This disclosure generally relates to information handling systems, and more particularly relates to improving high-volume manufacturing (HVM) trends using I/O health check.
As the value and use of information continues to increase, individuals and businesses seek additional ways to process and store information. One option is an information handling system. An information handling system generally processes, compiles, stores, and/or communicates information or data for business, personal, or other purposes. Because technology and information handling needs and requirements may vary between different applications, information handling systems may also vary regarding what information is handled, how the information is handled, how much information is processed, stored, or communicated, and how quickly and efficiently the information may be processed, stored, or communicated. The variations in information handling systems allow for information handling systems to be general or configured for a specific user or specific use such as financial transaction processing, reservations, enterprise data storage, or global communications. In addition, information handling systems may include a variety of hardware and software resources that may be configured to process, store, and communicate information and may include one or more computer systems, data storage systems, and networking systems.
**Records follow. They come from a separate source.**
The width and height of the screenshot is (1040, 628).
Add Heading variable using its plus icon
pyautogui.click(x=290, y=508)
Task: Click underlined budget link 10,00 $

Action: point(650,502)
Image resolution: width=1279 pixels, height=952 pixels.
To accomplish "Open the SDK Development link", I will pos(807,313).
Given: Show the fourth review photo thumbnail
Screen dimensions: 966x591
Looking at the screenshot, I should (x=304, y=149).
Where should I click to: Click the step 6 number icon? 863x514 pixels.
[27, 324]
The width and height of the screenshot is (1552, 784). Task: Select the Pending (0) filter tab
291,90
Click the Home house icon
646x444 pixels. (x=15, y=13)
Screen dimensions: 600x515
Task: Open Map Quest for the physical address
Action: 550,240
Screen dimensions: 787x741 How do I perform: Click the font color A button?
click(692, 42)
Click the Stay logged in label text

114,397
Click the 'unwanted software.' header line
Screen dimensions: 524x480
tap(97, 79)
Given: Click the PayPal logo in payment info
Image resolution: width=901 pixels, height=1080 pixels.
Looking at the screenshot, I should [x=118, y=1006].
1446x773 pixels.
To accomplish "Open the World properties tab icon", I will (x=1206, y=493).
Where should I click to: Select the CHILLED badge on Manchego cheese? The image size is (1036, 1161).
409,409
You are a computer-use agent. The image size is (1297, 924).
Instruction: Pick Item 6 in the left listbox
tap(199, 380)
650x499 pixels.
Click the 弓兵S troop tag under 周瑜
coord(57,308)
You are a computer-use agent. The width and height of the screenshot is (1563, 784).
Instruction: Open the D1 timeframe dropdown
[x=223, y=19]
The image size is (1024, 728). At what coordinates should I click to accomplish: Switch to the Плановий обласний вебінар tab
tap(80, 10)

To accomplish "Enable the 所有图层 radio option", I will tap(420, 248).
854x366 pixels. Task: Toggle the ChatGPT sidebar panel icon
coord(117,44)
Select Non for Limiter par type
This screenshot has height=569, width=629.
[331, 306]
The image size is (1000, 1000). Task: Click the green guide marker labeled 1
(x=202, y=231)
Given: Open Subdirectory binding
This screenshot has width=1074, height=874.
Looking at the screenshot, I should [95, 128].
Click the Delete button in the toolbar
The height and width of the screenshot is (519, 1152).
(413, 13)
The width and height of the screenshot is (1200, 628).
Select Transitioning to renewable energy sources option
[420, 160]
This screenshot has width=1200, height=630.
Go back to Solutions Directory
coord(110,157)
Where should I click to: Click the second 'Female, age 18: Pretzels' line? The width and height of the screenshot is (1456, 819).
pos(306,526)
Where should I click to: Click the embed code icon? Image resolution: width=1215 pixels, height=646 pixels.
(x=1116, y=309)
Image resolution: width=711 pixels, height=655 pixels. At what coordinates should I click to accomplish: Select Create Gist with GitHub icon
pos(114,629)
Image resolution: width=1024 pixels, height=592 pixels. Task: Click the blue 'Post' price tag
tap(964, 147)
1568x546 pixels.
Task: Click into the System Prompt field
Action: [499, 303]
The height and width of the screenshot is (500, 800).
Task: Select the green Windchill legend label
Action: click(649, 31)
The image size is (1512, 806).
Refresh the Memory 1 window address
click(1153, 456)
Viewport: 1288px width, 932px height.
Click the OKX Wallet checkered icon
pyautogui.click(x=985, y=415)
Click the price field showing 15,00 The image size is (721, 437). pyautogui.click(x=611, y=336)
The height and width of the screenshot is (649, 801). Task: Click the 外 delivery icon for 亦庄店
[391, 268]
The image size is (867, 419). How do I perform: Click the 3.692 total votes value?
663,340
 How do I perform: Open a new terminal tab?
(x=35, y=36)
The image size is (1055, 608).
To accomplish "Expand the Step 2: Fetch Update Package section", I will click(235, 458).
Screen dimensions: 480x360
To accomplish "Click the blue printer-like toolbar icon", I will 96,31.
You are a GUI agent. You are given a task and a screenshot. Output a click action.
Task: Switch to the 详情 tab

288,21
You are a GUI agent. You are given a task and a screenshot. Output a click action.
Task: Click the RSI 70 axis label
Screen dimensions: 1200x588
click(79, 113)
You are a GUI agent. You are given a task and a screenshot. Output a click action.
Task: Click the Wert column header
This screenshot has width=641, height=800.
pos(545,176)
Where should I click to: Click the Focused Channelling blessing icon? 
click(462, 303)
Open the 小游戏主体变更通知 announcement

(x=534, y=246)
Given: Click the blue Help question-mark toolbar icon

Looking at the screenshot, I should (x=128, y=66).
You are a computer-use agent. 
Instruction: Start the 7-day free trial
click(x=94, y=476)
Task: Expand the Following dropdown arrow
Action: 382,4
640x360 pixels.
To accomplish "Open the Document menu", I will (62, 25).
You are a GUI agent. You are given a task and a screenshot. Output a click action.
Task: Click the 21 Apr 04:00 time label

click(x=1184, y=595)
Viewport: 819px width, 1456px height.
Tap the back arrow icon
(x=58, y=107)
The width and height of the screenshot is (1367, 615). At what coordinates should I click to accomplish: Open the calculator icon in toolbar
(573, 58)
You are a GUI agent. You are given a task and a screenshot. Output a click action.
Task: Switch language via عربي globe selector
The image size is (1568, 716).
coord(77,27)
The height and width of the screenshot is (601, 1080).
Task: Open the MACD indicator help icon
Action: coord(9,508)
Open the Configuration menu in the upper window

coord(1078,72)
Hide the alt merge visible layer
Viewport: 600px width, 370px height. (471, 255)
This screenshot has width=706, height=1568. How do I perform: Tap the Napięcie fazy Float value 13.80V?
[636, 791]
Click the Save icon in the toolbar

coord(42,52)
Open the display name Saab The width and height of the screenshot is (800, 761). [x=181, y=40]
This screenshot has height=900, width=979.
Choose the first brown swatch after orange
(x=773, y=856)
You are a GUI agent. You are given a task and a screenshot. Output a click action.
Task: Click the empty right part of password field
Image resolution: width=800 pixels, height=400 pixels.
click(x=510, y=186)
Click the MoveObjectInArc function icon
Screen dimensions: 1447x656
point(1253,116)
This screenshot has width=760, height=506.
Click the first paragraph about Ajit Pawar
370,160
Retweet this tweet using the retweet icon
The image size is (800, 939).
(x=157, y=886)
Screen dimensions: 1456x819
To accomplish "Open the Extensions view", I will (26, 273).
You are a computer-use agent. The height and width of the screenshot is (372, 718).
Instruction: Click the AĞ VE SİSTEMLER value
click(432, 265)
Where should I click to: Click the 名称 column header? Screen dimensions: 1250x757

An information handling system may include a baseboard management controller (BMC), an I/O device, and a BIOS. The BIOS may initialize a parameter of the I/O device with a particular value, and may include an I/O health check module. Each time the BIOS initializes the first parameter, the I/O health check module may receive the particular value, determine whether or not the particular value is within a predetermined range of values, and provide the particular value to the BMC. The BMC may log the values from each time the BIOS initializes the parameter, determine a health status for the information handling system based upon the logged values, and provide an indication of the health status.
It will be appreciated that for simplicity and clarity of illustration, elements illustrated in the Figures have not necessarily been drawn to scale. For example, the dimensions of some of the elements are exaggerated relative to other elements. Embodiments incorporating teachings of the present disclosure are shown and described with respect to the drawings presented herein, in which:
The use of the same reference symbols in different drawings indicates similar or identical items.
The following description in combination with the Figures is provided to assist in understanding the teachings disclosed herein. The following discussion will focus on specific implementations and embodiments of the teachings. This focus is provided to assist in describing the teachings, and should not be interpreted as a limitation on the scope or applicability of the teachings. However, other teachings can certainly be used in this application. The teachings can also be used in other applications, and with several different types of architectures, such as distributed computing architectures, client/server architectures, or middleware server architectures and associated resources.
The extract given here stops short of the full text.